At the same time, the systems shaping development increasingly reward standardisation. The same apartment plans. The same retail mixes. The same public domain treatments. Increasingly, the same digital tools. Walk through enough new precincts and a strange feeling emerges. You know exactly where you are, yet you could be almost anywhere.

But human beings do not experience cities as spreadsheets. We experience them emotionally. We remember the square where celebrations happened, the café where we met a friend, the staircase where teenagers gather after school, the old sign that outlived the business it once advertised. Meaning emerges through human experience, and human experience has always resisted standardisation.

This raises an uncomfortable possibility. What if the greatest risk facing Australian cities isn’t density? What if it’s sameness? The places we remember tend to share three qualities, and all three are shaped much earlier than we often realise.

They tell a story. Memorable places are grounded in something larger than themselves – landscape, history, culture, industry, community. The story doesn’t need to be old, but it needs to feel real. Generic places feel generic precisely because they aren’t anchored in anything. Story gives people a reason to connect with a place before a single resident has moved in.

They bring people together. Most of our memories of cities are not really about buildings at all, they are about people. Places become meaningful when they create opportunities for interaction, belonging and shared experience. This isn’t just about programming a plaza or scheduling an event. It’s about designing the conditions in which community can form naturally.

They offer something distinct. In an increasingly competitive development landscape, successful places need a clear point of difference, not novelty for novelty’s sake, but a genuine identity. A reason to choose one place over another. A quality that cannot easily be replicated elsewhere. This is what drives long-term demand, and it is what protects value over time.

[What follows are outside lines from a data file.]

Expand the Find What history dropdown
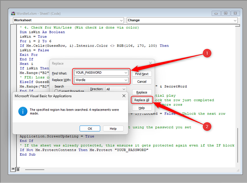247x183 pixels. point(126,73)
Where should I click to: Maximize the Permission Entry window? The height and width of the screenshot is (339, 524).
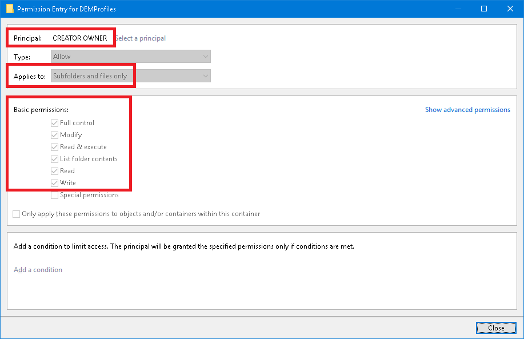(484, 9)
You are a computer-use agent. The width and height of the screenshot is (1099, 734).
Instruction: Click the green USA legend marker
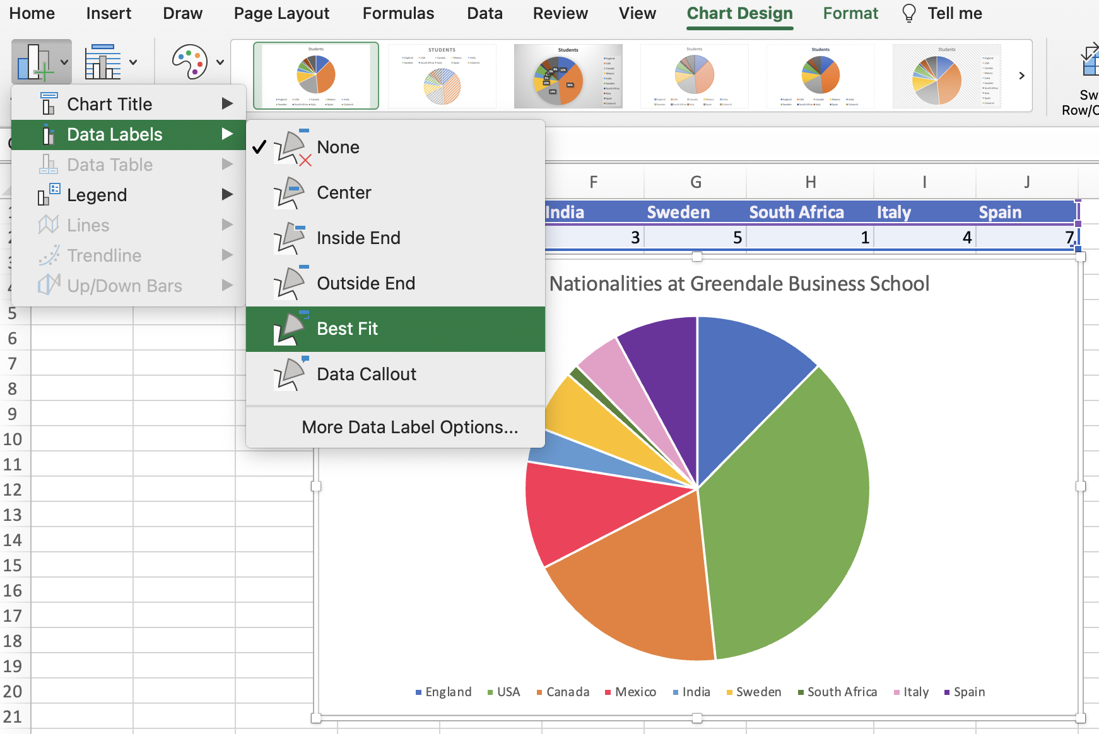click(489, 692)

Identity matters for this reason above all else. Not because it makes places more marketable, although often it does. Not because it creates better branding, although it can. Identity matters because it creates the conditions for attachment. And attachment, over time, is what determines whether a place thrives or merely exists.

The lesson is not that we should attempt to recreate Rome, London or Potts Point. Nor is it that authenticity can be manufactured through public art, events or marketing campaigns alone. The challenge for developers, for governments, for everyone involved in shaping the built environment is to create the conditions for meaning to emerge.

Australia needs more housing. It needs density. It needs faster delivery. But it also needs places that people will still care about fifty years from now. Because success is not measured by delivery alone, or density alone, or even design alone. It is measured by whether a place becomes part of people’s lives. The places we don’t forget are rarely the ones that were most efficiently planned. They are the ones that meant something. And meaning, it turns out, is not a soft consideration. It is the longest-lasting return on investment there is.